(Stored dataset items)

■ ■ ■ ■ ■

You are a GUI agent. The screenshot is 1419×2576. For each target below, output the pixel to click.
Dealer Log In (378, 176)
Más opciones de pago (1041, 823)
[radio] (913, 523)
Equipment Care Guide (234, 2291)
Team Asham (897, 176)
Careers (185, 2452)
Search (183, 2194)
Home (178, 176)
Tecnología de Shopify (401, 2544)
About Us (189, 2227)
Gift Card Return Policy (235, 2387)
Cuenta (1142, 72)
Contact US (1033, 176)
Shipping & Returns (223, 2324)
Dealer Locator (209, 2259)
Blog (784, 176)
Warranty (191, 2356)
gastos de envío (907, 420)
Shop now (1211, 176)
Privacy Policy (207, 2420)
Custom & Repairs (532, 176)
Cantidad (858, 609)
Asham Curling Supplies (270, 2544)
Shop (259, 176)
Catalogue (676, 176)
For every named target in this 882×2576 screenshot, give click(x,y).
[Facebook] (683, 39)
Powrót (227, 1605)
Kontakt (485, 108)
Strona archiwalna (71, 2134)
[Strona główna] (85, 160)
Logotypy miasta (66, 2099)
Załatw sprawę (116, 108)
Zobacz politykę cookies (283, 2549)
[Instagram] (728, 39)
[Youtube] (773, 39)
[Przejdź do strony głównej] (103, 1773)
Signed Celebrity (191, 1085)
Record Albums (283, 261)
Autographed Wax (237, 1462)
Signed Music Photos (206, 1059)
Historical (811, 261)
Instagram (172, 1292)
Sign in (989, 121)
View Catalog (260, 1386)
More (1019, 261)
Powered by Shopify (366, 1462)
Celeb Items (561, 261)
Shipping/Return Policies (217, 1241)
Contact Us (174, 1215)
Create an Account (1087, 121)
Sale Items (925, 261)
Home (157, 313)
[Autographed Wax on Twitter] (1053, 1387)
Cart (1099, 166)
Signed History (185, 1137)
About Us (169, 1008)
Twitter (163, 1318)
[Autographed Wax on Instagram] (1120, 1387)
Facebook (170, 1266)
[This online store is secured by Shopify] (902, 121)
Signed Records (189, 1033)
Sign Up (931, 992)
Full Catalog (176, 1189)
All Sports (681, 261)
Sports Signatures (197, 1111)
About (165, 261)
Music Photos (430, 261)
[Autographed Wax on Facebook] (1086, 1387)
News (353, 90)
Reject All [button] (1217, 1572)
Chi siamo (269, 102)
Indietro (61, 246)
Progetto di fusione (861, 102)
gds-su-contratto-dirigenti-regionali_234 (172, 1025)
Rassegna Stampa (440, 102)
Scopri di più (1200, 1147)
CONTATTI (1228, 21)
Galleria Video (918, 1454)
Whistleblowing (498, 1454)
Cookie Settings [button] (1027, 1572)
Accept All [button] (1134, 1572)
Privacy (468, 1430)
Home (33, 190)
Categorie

■ ■ ■ ■ ■

* **Problem description**: The response should be an exact copy of all the records above.

* **Answer section**:
You are a GUI agent. The screenshot is 1419×2576. For each target below, output the pixel to click.
Dealer Log In (378, 176)
Más opciones de pago (1041, 823)
[radio] (913, 523)
Equipment Care Guide (234, 2291)
Team Asham (897, 176)
Careers (185, 2452)
Search (183, 2194)
Home (178, 176)
Tecnología de Shopify (401, 2544)
About Us (189, 2227)
Gift Card Return Policy (235, 2387)
Cuenta (1142, 72)
Contact US (1033, 176)
Shipping & Returns (223, 2324)
Dealer Locator (209, 2259)
Blog (784, 176)
Warranty (191, 2356)
gastos de envío (907, 420)
Shop now (1211, 176)
Privacy Policy (207, 2420)
Custom & Repairs (532, 176)
Cantidad (858, 609)
Asham Curling Supplies (270, 2544)
Shop (259, 176)
Catalogue (676, 176)
For every named target in this 882×2576 screenshot, give click(x,y).
[Facebook] (683, 39)
Powrót (227, 1605)
Kontakt (485, 108)
Strona archiwalna (71, 2134)
[Strona główna] (85, 160)
Logotypy miasta (66, 2099)
Załatw sprawę (116, 108)
Zobacz politykę cookies (283, 2549)
[Instagram] (728, 39)
[Youtube] (773, 39)
[Przejdź do strony głównej] (103, 1773)
Signed Celebrity (191, 1085)
Record Albums (283, 261)
Autographed Wax (237, 1462)
Signed Music Photos (206, 1059)
Historical (811, 261)
Instagram (172, 1292)
Sign in (989, 121)
View Catalog (260, 1386)
More (1019, 261)
Powered by Shopify (366, 1462)
Celeb Items (561, 261)
Shipping/Return Policies (217, 1241)
Contact Us (174, 1215)
Create an Account (1087, 121)
Sale Items (925, 261)
Home (157, 313)
[Autographed Wax on Twitter] (1053, 1387)
Cart (1099, 166)
Signed History (185, 1137)
About Us (169, 1008)
Twitter (163, 1318)
[Autographed Wax on Instagram] (1120, 1387)
Facebook (170, 1266)
[This online store is secured by Shopify] (902, 121)
Signed Records (189, 1033)
Sign Up (931, 992)
Full Catalog (176, 1189)
All Sports (681, 261)
Sports Signatures (197, 1111)
About (165, 261)
Music Photos (430, 261)
[Autographed Wax on Facebook] (1086, 1387)
News (353, 90)
Reject All [button] (1217, 1572)
Chi siamo (269, 102)
Indietro (61, 246)
Progetto di fusione (861, 102)
gds-su-contratto-dirigenti-regionali_234 (172, 1025)
Rassegna Stampa (440, 102)
Scopri di più (1200, 1147)
CONTATTI (1228, 21)
Galleria Video (918, 1454)
Whistleblowing (498, 1454)
Cookie Settings [button] (1027, 1572)
Accept All [button] (1134, 1572)
Privacy (468, 1430)
Home (33, 190)
Categorie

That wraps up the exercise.